Given request: Render the records below as a JSON list of strings with one string per line, leaving out blank lines.

Records from a data collection
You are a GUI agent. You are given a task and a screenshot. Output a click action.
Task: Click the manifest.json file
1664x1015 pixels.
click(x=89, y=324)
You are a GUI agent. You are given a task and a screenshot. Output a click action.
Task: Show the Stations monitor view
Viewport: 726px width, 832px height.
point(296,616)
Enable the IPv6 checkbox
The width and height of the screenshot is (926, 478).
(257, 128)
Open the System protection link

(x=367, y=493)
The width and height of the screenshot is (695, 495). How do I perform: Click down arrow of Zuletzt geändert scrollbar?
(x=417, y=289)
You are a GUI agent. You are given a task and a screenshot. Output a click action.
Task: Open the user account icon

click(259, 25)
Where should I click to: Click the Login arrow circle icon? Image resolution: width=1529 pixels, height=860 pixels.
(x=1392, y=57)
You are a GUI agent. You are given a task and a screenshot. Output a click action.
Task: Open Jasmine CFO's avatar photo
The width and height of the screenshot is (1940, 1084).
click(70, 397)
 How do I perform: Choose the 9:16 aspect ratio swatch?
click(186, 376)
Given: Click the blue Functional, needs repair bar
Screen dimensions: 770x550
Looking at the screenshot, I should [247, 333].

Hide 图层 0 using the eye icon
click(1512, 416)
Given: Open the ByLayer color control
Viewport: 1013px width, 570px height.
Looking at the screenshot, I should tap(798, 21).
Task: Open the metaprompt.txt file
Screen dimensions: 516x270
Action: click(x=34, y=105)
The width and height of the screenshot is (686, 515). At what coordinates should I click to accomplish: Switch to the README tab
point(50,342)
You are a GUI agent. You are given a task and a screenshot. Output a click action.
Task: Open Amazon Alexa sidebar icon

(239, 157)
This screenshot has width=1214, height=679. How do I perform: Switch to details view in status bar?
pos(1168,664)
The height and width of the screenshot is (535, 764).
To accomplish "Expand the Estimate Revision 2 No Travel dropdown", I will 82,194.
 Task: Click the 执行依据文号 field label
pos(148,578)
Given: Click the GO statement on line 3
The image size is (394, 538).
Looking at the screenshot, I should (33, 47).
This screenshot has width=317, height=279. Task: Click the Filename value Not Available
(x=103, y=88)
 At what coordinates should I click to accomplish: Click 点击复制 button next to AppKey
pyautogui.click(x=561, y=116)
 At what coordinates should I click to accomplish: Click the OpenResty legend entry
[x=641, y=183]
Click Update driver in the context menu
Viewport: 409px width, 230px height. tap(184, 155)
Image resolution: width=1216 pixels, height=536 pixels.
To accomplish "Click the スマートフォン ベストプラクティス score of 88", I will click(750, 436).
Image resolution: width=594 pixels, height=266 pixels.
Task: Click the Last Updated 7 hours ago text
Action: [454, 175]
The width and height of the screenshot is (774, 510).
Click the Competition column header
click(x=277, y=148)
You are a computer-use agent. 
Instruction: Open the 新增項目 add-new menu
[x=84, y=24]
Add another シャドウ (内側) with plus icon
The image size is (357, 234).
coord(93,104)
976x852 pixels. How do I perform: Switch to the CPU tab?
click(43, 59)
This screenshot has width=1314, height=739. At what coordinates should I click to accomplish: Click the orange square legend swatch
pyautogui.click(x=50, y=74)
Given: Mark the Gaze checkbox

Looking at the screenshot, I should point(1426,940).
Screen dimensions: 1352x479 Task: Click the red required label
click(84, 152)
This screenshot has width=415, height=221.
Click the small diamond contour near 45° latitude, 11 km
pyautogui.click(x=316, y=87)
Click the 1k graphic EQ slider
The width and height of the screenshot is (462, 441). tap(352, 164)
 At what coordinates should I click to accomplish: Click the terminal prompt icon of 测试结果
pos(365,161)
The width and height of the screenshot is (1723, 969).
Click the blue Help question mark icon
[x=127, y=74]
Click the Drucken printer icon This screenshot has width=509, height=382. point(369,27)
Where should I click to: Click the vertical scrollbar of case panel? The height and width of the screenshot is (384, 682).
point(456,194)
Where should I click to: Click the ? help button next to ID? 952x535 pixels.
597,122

The response:
[
  "You are a GUI agent. You are given a task and a screenshot. Output a click action.",
  "Task: Click the manifest.json file",
  "1664x1015 pixels.",
  "click(x=89, y=324)",
  "You are a GUI agent. You are given a task and a screenshot. Output a click action.",
  "Task: Show the Stations monitor view",
  "Viewport: 726px width, 832px height.",
  "point(296,616)",
  "Enable the IPv6 checkbox",
  "The width and height of the screenshot is (926, 478).",
  "(257, 128)",
  "Open the System protection link",
  "(x=367, y=493)",
  "The width and height of the screenshot is (695, 495). How do I perform: Click down arrow of Zuletzt geändert scrollbar?",
  "(x=417, y=289)",
  "You are a GUI agent. You are given a task and a screenshot. Output a click action.",
  "Task: Open the user account icon",
  "click(259, 25)",
  "Where should I click to: Click the Login arrow circle icon? Image resolution: width=1529 pixels, height=860 pixels.",
  "(x=1392, y=57)",
  "You are a GUI agent. You are given a task and a screenshot. Output a click action.",
  "Task: Open Jasmine CFO's avatar photo",
  "The width and height of the screenshot is (1940, 1084).",
  "click(70, 397)",
  " How do I perform: Choose the 9:16 aspect ratio swatch?",
  "click(186, 376)",
  "Given: Click the blue Functional, needs repair bar",
  "Screen dimensions: 770x550",
  "Looking at the screenshot, I should [247, 333].",
  "Hide 图层 0 using the eye icon",
  "click(1512, 416)",
  "Given: Open the ByLayer color control",
  "Viewport: 1013px width, 570px height.",
  "Looking at the screenshot, I should tap(798, 21).",
  "Task: Open the metaprompt.txt file",
  "Screen dimensions: 516x270",
  "Action: click(x=34, y=105)",
  "The width and height of the screenshot is (686, 515). At what coordinates should I click to accomplish: Switch to the README tab",
  "point(50,342)",
  "You are a GUI agent. You are given a task and a screenshot. Output a click action.",
  "Task: Open Amazon Alexa sidebar icon",
  "(239, 157)",
  "This screenshot has width=1214, height=679. How do I perform: Switch to details view in status bar?",
  "pos(1168,664)",
  "The height and width of the screenshot is (535, 764).",
  "To accomplish \"Expand the Estimate Revision 2 No Travel dropdown\", I will 82,194.",
  " Task: Click the 执行依据文号 field label",
  "pos(148,578)",
  "Given: Click the GO statement on line 3",
  "The image size is (394, 538).",
  "Looking at the screenshot, I should (33, 47).",
  "This screenshot has width=317, height=279. Task: Click the Filename value Not Available",
  "(x=103, y=88)",
  " At what coordinates should I click to accomplish: Click 点击复制 button next to AppKey",
  "pyautogui.click(x=561, y=116)",
  " At what coordinates should I click to accomplish: Click the OpenResty legend entry",
  "[x=641, y=183]",
  "Click Update driver in the context menu",
  "Viewport: 409px width, 230px height. tap(184, 155)",
  "Image resolution: width=1216 pixels, height=536 pixels.",
  "To accomplish \"Click the スマートフォン ベストプラクティス score of 88\", I will click(750, 436).",
  "Image resolution: width=594 pixels, height=266 pixels.",
  "Task: Click the Last Updated 7 hours ago text",
  "Action: [454, 175]",
  "The width and height of the screenshot is (774, 510).",
  "Click the Competition column header",
  "click(x=277, y=148)",
  "You are a computer-use agent. ",
  "Instruction: Open the 新增項目 add-new menu",
  "[x=84, y=24]",
  "Add another シャドウ (内側) with plus icon",
  "The image size is (357, 234).",
  "coord(93,104)",
  "976x852 pixels. How do I perform: Switch to the CPU tab?",
  "click(43, 59)",
  "This screenshot has width=1314, height=739. At what coordinates should I click to accomplish: Click the orange square legend swatch",
  "pyautogui.click(x=50, y=74)",
  "Given: Mark the Gaze checkbox",
  "Looking at the screenshot, I should point(1426,940).",
  "Screen dimensions: 1352x479 Task: Click the red required label",
  "click(84, 152)",
  "This screenshot has width=415, height=221.",
  "Click the small diamond contour near 45° latitude, 11 km",
  "pyautogui.click(x=316, y=87)",
  "Click the 1k graphic EQ slider",
  "The width and height of the screenshot is (462, 441). tap(352, 164)",
  " At what coordinates should I click to accomplish: Click the terminal prompt icon of 测试结果",
  "pos(365,161)",
  "The width and height of the screenshot is (1723, 969).",
  "Click the blue Help question mark icon",
  "[x=127, y=74]",
  "Click the Drucken printer icon This screenshot has width=509, height=382. point(369,27)",
  "Where should I click to: Click the vertical scrollbar of case panel? The height and width of the screenshot is (384, 682).",
  "point(456,194)",
  "Where should I click to: Click the ? help button next to ID? 952x535 pixels.",
  "597,122"
]